BEGIN
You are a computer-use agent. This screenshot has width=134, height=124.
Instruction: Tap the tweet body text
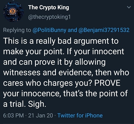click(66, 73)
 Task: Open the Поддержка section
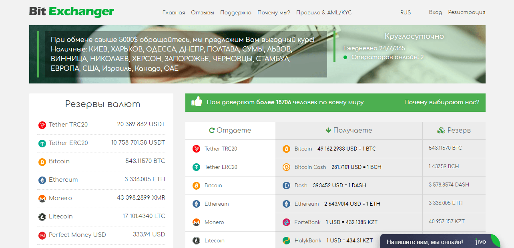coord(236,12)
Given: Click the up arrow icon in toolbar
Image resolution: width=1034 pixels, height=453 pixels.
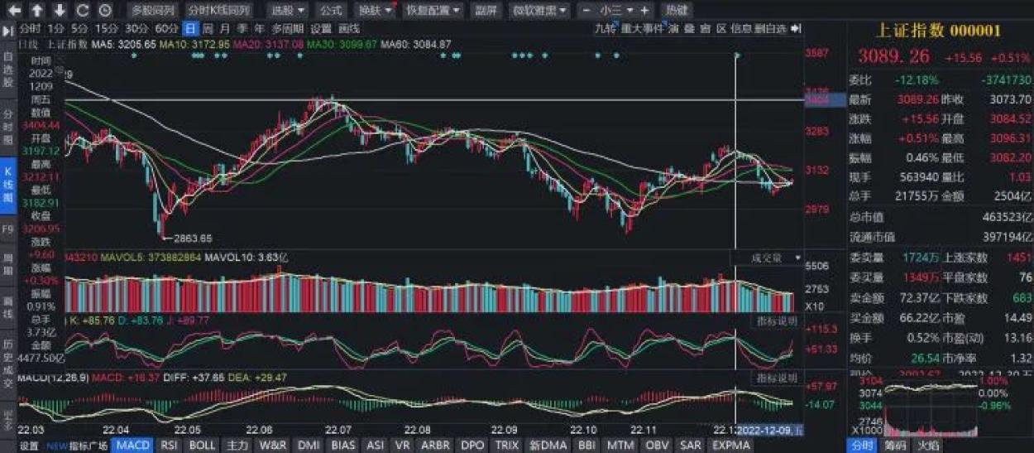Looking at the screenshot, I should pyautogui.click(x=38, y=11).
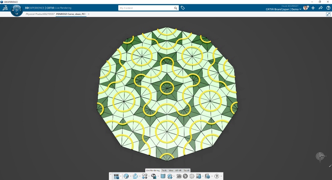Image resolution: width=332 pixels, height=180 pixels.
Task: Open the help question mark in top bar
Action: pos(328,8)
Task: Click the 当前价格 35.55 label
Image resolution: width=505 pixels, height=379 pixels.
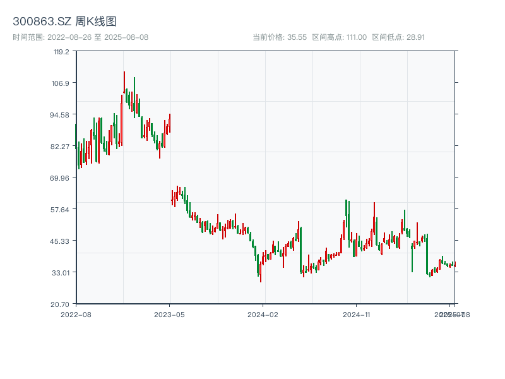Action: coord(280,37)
END
BEGIN
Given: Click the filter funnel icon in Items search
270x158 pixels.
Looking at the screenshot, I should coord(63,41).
END
Wherever the string "icon" appears in the data above, copy the line it sits in.

**Response box:**
Given: Click the up arrow icon in toolbar
Given: Click the filter funnel icon in Items search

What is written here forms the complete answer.